Two decades. It feels strange to even write that.

I remember the light more than anything, the way it faded slowly over the Cantabrian Sea, the sound carrying differently in the open air, and that unmistakable sense that you weren’t just at a concert, you were witnessing something slightly out of reach, slightly unknowable. Even then, Dylan didn’t perform in a way that tried to meet the moment. He never really has.

Today, I finally got around to watching A Complete Unknown, with Timothée Chalamet stepping into Dylan’s early years. It’s a film about becoming, about resisting definition, about the quiet stubbornness required to not be shaped by the expectations of others. And watching it brought me straight back to that night in 2006.
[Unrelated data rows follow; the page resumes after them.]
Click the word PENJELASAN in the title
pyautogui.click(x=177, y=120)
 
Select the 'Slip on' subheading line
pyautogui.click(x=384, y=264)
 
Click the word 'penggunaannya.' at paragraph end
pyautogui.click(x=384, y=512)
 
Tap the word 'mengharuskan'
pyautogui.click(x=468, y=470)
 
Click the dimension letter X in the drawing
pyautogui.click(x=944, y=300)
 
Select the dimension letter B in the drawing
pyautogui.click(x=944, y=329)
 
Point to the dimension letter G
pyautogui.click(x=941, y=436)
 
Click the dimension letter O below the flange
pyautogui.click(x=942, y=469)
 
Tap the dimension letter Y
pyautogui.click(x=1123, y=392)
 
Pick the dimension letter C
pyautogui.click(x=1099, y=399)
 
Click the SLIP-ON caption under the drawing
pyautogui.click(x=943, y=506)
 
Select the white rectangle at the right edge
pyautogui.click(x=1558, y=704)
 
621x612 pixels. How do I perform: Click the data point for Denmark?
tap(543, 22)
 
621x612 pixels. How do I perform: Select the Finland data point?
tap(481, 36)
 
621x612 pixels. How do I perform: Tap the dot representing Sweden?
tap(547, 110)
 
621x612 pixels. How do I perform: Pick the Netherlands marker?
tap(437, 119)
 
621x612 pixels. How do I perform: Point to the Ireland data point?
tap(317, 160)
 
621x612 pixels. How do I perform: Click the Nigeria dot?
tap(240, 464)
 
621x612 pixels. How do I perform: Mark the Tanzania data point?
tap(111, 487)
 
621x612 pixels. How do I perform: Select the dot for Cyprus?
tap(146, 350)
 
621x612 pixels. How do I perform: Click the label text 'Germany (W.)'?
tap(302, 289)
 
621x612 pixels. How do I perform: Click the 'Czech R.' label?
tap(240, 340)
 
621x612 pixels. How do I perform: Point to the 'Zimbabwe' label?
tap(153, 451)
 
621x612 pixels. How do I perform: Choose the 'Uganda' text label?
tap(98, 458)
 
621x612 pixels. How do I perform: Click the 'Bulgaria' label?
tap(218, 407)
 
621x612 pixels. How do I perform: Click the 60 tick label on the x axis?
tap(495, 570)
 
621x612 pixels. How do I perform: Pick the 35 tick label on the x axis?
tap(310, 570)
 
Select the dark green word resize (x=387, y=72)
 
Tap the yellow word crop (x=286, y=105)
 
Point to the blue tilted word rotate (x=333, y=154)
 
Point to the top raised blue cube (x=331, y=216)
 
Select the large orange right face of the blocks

Because if there’s one thread that connects that concert, the film, and everything Dylan has done across his career, it’s this: he refuses to be put in a box.

The 2006 ‘Concert for Peace’ in San Sebastián came at a delicate moment, following an ETA ceasefire. The expectations were obvious. If there was ever a night for ‘Blowin’ in the Wind,’ this was it. A ready-made anthem, a collective release, a moment people could hold onto.

And yet, he didn’t play it.

There was no official explanation, of course. There never is with Dylan. But in hindsight, the reasons feel entirely consistent with who he is.

First, he has never been interested in ‘playing to the occasion.’ The more people expect something from him, the less likely he is to deliver it. Dylan has spent a lifetime sidestepping labels, especially the ‘protest singer’ one that followed him from the early 60s. When an event leans too heavily on a theme, particularly a political one, he instinctively pulls away from it.

Second, there was a deliberate stripping back of context. His team had reportedly asked for no political manifestos or speeches during his set. No framing, no messaging, no attempt to turn the concert into something larger than the music itself. By leaving out ‘Blowin’ in the Wind,’ he removed the emotional shorthand that might have turned the evening into a symbolic rally.

It’s easy to see that as contrarian. But I don’t think that’s quite right.

It feels more like discipline.

Dylan’s independence isn’t loud or performative, it’s deeply ingrained. Whenever the world tries to define him, he moves. Folk hero becomes electric rebel. Protest voice becomes poet of something harder to name. Even now, decades on, he still reshapes his songs night by night, as if refusing to let even his own past become a cage.

That’s what I’ve come to admire most.

Not just the music, but the refusal to stand still inside it.

Standing on that beach twenty years ago, I didn’t have the language for it. Watching Chalamet’s portrayal today, it clicked in a different way. The through-line isn’t any single song, not even ‘Blowin’ in the Wind.’ It’s the instinct to stay just out of reach of expectation.

To not give people exactly what they came for, because giving them something else might be more honest.

And maybe that’s why that night has stayed with me all this time.

Not because of what he played.

But because of what he chose not to.